Note that the gradient vectors are the point of tangency are oriented along the same direction.
$$ \nabla f(x,y) = \lambda \nabla g(x,y) $$
The Lagrange multiplier is the proportion of the two gradients. Put differently, the gradients are proportionally equal by some scaling factor $\lambda$, which is the lagrange multiplier.
Let's unpack this further.
Recall $f(x,y)$ is our objective function and $g(x,y) = c$ is our equality constraint, where $c$ is some constant.
$$\mathcal{L}(x,y,\lambda) = f(x,y) - \lambda (g(x,y) - c)$$
$$ \nabla \mathcal{L}(x^*,y^*,\lambda^*) = \textbf{0} $$
Note that when the constraint is met, $\lambda^* (g(x^*,y^*) - c) = 0 $
$$\mathcal{L}(x^*,y^*,\lambda^*) = f(x^*,y^*) - 0 $$
$$ P^* = f(x^*,y^*)$$
Where $P^*$ is the specific condition where a stationary point exists and the constraint is met.

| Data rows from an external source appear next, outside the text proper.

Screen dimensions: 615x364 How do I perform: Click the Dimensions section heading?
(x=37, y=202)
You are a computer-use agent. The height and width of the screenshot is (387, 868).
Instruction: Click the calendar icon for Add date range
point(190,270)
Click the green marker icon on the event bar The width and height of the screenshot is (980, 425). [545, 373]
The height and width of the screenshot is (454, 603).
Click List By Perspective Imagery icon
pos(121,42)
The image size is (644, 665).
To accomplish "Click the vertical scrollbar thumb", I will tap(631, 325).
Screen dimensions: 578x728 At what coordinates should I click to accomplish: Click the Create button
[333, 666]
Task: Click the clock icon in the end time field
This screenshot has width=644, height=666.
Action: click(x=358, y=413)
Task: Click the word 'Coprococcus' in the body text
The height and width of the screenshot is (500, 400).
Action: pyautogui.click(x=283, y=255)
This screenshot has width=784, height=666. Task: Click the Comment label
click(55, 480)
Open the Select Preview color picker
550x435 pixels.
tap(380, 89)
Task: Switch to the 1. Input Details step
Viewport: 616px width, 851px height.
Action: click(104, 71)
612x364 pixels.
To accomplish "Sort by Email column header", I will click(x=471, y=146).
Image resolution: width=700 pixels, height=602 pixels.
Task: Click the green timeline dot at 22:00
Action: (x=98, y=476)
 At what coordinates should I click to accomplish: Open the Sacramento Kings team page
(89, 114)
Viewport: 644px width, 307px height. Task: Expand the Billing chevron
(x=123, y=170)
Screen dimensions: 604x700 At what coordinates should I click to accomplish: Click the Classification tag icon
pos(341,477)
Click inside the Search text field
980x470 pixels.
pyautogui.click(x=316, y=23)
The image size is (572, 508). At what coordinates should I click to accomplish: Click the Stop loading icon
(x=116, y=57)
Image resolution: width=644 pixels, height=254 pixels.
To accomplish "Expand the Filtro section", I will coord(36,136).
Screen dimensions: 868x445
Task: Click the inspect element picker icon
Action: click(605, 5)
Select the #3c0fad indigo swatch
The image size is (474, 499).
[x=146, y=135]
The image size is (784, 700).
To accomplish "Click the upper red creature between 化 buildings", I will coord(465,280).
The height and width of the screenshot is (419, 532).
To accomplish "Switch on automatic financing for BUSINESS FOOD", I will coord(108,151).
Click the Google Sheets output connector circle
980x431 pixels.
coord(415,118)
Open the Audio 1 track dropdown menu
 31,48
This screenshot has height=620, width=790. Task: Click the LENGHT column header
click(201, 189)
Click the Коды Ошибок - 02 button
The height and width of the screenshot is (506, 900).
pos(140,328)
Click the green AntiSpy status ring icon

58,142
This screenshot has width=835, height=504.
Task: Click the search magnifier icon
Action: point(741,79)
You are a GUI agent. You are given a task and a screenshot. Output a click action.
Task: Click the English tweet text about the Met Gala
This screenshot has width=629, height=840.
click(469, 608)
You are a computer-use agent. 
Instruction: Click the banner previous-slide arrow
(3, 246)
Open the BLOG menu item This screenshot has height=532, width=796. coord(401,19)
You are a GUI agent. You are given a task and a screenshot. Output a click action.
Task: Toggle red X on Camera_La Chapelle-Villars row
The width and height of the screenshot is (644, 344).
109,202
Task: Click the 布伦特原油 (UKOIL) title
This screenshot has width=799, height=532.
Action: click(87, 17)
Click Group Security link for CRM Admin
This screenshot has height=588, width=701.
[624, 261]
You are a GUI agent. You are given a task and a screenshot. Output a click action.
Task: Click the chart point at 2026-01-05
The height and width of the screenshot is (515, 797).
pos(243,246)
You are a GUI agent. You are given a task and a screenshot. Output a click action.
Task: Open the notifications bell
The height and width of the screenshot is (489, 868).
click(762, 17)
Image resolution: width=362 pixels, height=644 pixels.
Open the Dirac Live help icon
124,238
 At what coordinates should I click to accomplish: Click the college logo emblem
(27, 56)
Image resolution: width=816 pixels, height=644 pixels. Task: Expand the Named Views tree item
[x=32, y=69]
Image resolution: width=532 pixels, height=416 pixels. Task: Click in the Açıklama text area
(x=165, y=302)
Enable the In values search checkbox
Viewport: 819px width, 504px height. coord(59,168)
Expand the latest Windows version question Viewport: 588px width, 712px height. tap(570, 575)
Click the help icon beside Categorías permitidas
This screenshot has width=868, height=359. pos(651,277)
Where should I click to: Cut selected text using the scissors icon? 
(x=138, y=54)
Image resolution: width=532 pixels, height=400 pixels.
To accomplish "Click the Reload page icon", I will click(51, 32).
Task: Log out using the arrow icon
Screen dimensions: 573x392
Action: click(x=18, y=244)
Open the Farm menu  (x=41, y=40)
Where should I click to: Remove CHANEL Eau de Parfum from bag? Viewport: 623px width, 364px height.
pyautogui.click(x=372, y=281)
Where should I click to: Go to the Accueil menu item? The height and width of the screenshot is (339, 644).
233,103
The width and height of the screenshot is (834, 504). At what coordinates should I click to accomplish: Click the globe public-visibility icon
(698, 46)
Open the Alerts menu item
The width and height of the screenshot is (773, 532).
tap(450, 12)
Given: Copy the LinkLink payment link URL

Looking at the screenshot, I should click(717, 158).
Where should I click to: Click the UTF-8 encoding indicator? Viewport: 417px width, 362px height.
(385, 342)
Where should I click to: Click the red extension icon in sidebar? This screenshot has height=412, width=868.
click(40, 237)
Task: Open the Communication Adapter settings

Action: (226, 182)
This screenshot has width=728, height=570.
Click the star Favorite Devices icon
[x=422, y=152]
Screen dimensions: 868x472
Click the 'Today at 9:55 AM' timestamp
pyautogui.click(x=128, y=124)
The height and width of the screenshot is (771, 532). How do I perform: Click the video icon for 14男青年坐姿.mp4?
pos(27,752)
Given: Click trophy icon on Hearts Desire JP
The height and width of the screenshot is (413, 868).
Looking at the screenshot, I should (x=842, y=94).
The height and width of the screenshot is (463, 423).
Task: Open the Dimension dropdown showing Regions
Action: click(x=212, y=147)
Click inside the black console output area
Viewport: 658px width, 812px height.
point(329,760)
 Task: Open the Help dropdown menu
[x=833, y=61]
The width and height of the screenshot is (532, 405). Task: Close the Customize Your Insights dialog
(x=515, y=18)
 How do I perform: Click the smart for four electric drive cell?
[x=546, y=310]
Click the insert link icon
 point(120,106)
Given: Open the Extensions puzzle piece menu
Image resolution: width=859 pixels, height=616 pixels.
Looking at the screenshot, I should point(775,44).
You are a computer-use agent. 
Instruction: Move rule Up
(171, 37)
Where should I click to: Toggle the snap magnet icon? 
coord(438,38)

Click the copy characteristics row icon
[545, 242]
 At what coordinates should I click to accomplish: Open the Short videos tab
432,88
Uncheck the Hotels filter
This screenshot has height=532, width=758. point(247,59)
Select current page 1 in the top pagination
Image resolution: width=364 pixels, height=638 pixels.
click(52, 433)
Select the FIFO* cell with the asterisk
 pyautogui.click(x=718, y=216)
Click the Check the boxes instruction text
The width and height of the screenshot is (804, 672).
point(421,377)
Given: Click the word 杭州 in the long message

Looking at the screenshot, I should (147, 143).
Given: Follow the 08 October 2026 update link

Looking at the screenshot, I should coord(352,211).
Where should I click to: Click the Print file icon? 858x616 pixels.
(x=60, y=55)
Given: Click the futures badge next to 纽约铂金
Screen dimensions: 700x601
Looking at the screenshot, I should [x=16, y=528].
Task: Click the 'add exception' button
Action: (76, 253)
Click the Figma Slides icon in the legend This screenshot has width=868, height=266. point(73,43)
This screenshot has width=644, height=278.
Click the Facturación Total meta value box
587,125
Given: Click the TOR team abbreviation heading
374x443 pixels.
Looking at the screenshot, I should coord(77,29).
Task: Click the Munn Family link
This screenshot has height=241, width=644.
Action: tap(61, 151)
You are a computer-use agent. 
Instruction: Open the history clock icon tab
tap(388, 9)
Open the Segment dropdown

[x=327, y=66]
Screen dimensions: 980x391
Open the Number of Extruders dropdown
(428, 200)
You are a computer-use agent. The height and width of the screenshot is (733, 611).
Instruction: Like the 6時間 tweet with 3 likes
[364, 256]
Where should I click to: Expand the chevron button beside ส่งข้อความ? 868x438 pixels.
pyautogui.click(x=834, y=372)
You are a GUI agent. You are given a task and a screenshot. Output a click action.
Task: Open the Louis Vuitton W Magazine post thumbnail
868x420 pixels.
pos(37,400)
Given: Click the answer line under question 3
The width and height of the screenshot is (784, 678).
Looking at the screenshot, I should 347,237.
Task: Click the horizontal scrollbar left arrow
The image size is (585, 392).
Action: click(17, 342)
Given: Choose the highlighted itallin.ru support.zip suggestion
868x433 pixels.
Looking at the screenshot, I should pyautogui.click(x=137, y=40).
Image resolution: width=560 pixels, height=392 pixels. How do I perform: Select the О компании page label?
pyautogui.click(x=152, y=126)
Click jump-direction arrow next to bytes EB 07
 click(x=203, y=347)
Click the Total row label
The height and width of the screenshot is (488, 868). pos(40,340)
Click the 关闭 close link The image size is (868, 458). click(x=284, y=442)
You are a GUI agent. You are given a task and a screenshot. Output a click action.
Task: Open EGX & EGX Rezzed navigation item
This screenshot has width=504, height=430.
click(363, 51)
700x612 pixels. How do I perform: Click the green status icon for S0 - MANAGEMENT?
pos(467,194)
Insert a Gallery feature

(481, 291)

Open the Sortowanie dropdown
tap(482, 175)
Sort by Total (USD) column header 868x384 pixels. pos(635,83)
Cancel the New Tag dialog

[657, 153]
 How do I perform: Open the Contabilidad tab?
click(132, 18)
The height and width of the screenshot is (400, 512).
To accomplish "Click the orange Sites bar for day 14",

Let's now think of $c$ as a variable. When we do, the stationary points that satisfy the first order condition will change. Thus, our stationary points become a function of whatever we set $c$ to be.
$$ P^*(c) = f(x^*(c),y^*(c)) $$
The lagrange multiplier is the derivative of the function with respect to the constraint!
$$ \frac{dP^*}{dc} = \lambda^* $$
$$\mathcal{L}(x,y,\lambda) = f(x,y) - \lambda (g(x,y) - c)$$
$$\frac{d\mathcal{L}(x,y,\lambda)}{dc} = \lambda$$
But recall, the points that matter most (the stationary points... where our extrema live) are all a function of $c$
$$\frac{d\mathcal{L}(x^*(c),y^*(c),\lambda^*(c),c)}{dc} = f(x^*(c),y^*(c)) - \lambda^*(c) (g(x^*(c),y^*(c)) - c)$$
This function is now effectively a vector-valued function! To solve calculate the derivative, we need to use the multivariate chain rule.
$$\frac{d\mathcal{L}(x^*(c),y^*(c),\lambda^*(c),c)}{dc} = \frac{d\mathcal{L}}{dx^*}\frac{dx^*}{dc} + \frac{d\mathcal{L}}{dy^*}\frac{dy^*}{dc} + \frac{d\mathcal{L}}{d\lambda^*}\frac{d\lambda^*}{dc} + \frac{d\mathcal{L}}{dc}\frac{dc}{dc}$$
Recall that the stationary points by definition only holds when the first derivative is zero, so we can do this...
$$ 0 + 0 + 0 + \frac{d\mathcal{L}}{dc}\frac{dc}{dc} $$
and $\frac{dc}{dc} = 1$ so
$$ \frac{d\mathcal{L}(x^*(c),y^*(c),\lambda^*(c),c)}{dc} =\frac{d\mathcal{L}}{dc}$$
And we know from above that
$$\frac{d\mathcal{L}}{dc} = \lambda $$
What does this tell us?
The Lagrange multiplier tells us the rate at which increases/decreases in the constraint parameter increases/decreases whatever we're trying to maximize/minimize. It is the constraint's marginal cost.